La structure du paysage (composition et structure spatiale) dans lequel sont situées nos deux réseaux de parcelles au Costa Rica et au Cameroun est certainement un facteur influençant les intensités d’attaque au sein des parcelles. Par exemple, au Costa Rica, nos données ont permis d’observer un gradient croissant d’intensité de la moniliose du sud vers le nord. En effet, les intensités de la moniliose sont en moyenne inférieure dans les parcelles situées à Soki et Namu Woki que dans les parcelles situées à Amubri et Watsi. Ce gradient peut s’expliquer par deux aspects paysagers. Le paysage de la réserve Bribri dans la région de Talamanca peut être décrit comme une plaine alluviale où se croisent sept principaux cours d’eau et leurs affluents. Par conséquent, les déplacements dans cette région ne sont pas toujours faciles. Les villages de Watsi et Amubri sont plus accessibles que les villages de Namu Woki et Soki. En effet, Watsi est accessible en bus en partant de la ville de Bribri, et Amubri est accessible à partir de Watsi et après avoir traversé en bateau le fleuve Télire. Puis, à partir d’Amubri, Namu Woki et Soki sont accessibles à pieds. Une maladie plus tardivement installée dans les zones reculées et une dispersion des spores par l’homme plus faible entre les parcelles pourraient expliquer l’intensité de moniliose inférieure dans la zone sud de la région de Talamanca que dans la zone nord. De plus, la présence d’arbres forestiers dans les parcelles crée des conditions microclimatiques moins favorables au développement et à la dissémination de la moniliose (Chapitre III et

IV). Le paysage devient de plus en plus forestier dans le sud de la réserve (Deheuvels et al., 2012). La proximité des parcelles avec la forêt naturelle pourrait permettre une réduction de l’intensité de la moniliose en diminuant la vitesse des vents et par effet barrière sur le déplacement des spores.

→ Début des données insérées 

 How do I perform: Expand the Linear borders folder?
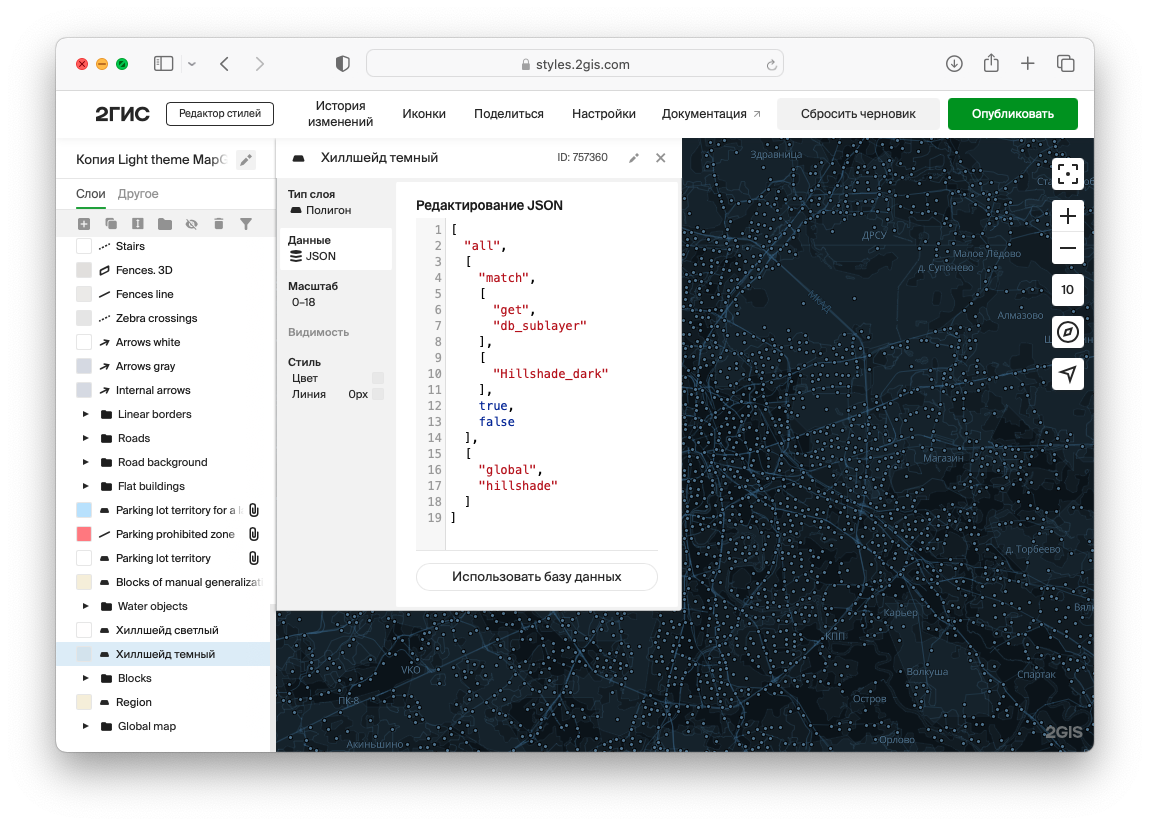(86, 414)
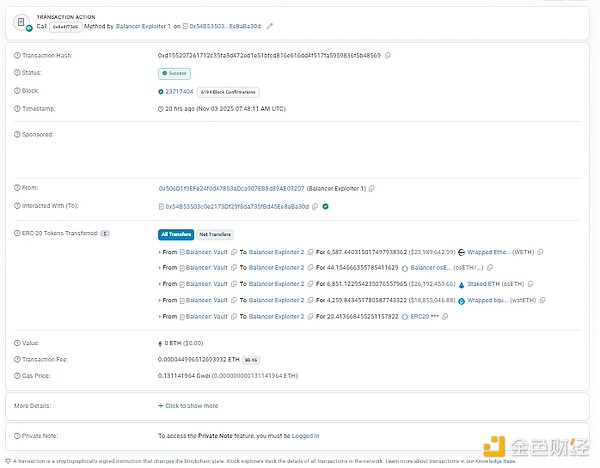
Task: Click the Success status badge
Action: 174,73
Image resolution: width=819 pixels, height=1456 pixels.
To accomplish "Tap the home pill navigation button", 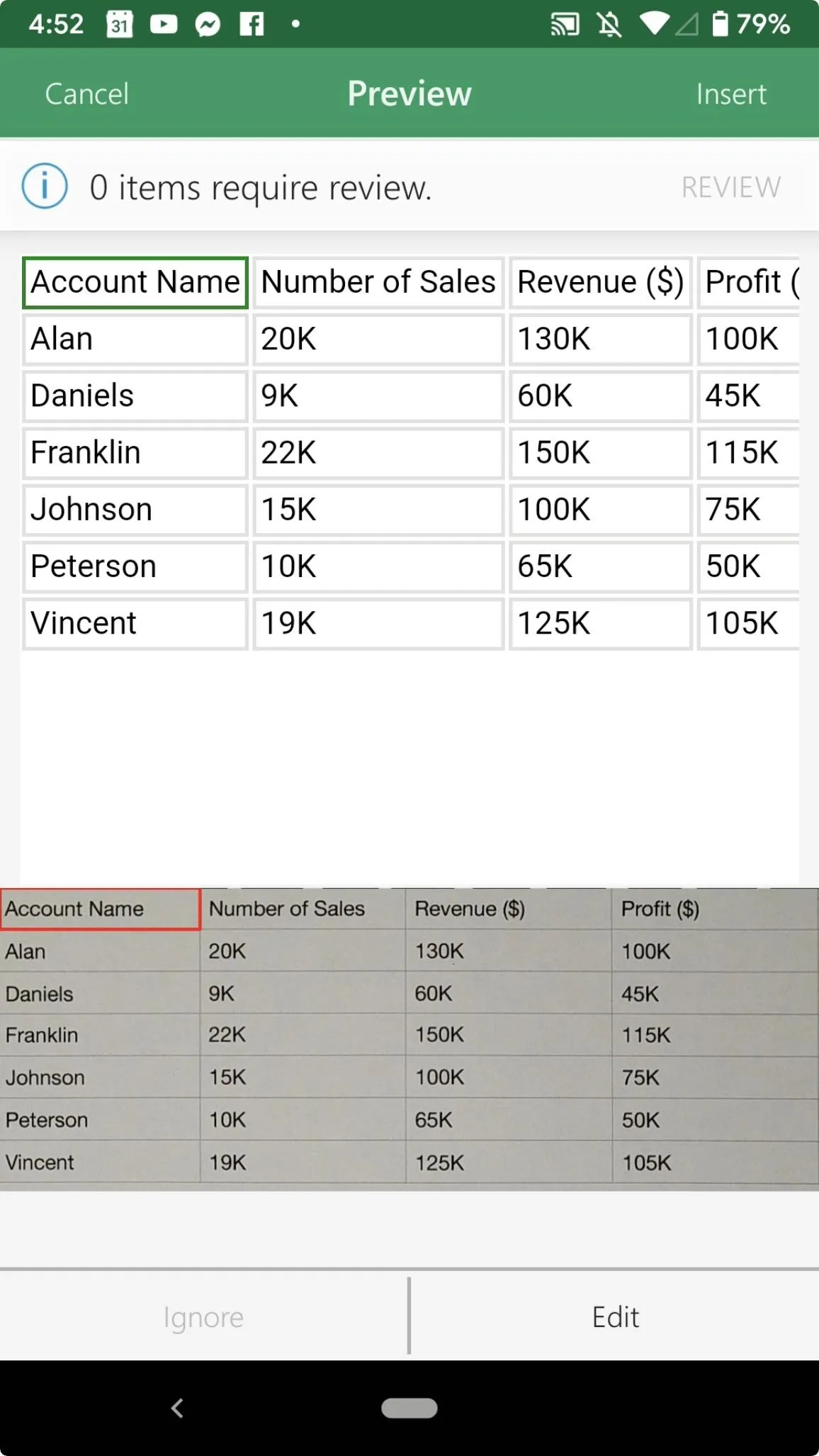I will (410, 1408).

Au Cameroun, l’absence de données de géo-localisation précises des parcelles a empêché l’étude de l’effet de l’auto-corrélation spatiale sur la distribution des bioagresseurs et celle de l’influence du positionnement des parcelles dans le paysage sur les intensités observées. En général, et malgré l’intérêt d’une étude de l’influence de la structure du paysage sur l’intensité des bioagresseurs d’agroécosystèmes, une difficulté majeure réside dans l’obtention de cartes du paysage exploitables. En effet, la distinction entre le couvert d’une agroforêt et celui d’une forêt est actuellement encore difficilement réalisable sur des cartes satellitaires, dans des zones tropicales de plus à forte couverture nuageuse. Le développement de nouvelles techniques de télédétection pourront probablement rendre possible ce type d’étude sur l’influence du contexte paysager sur l’intensité d’attaque des bioagresseurs dans les agroforêts.